The real problem was with how Mt. Gox dealt with these fraudulent claims of transactions that “never went through”. When users would send in these claims to the exchange’s help center, Mt. Gox would (most likely in an effort to retain customer loyalty and avoid negative publicity) simply credit the users the Bitcoin right away. This would work if the transaction indeed did not go through, but that could have been verified had they taken the time necessary to investigate the transaction ID data, which again is easily accessible.
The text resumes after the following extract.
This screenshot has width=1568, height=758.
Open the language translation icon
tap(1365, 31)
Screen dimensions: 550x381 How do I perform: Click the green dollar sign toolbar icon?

But even with the amount of Bitcoin they “double dealt” to fraudulent claims as a result of transaction malleability, Mt. Gox had deeper, systemic problems that many in the Bitcoin community saw months in advance of their closure and eventual bankruptcy. Transaction malleability was an issue for ALL Bitcoin exchanges, but many had the foresight to deal with it appropriately. As chief Bitcoin Foundation scientist Gavin Andresen said, “Transaction malleability has been known about since 2011…This is something that cannot be corrected overnight. Therefore, any company dealing with Bitcoin transactions and have coded their own wallet software should responsibly prepare for this possibility and include in their software a way to validate transaction ID’s. Otherwise, it can result in Bitcoin loss and headache for everyone involved.”
Transaction malleability first came upon our radar as a result of the attacks related to this exploit. In early February 2014, hackers sent floods of fake transactions onto the Bitcoin network. While various Bitcoin experts and exchange CEOs quickly informed everyone that users’ Bitcoin were not at threat of vanishing as a result of these types attacks, they did acknowledge that it is a problem. As Andresen said, however, it’s not something that can be fixed “overnight”, so we’ll be interested to see what (if any) steps the Bitcoin community takes to safeguard against future transaction malleability related security issues.
Regardless, transaction malleability played only one small part in the collapse of Mt. Gox, which attempted to pin the blame solely on the shoulders of this well-known exploit.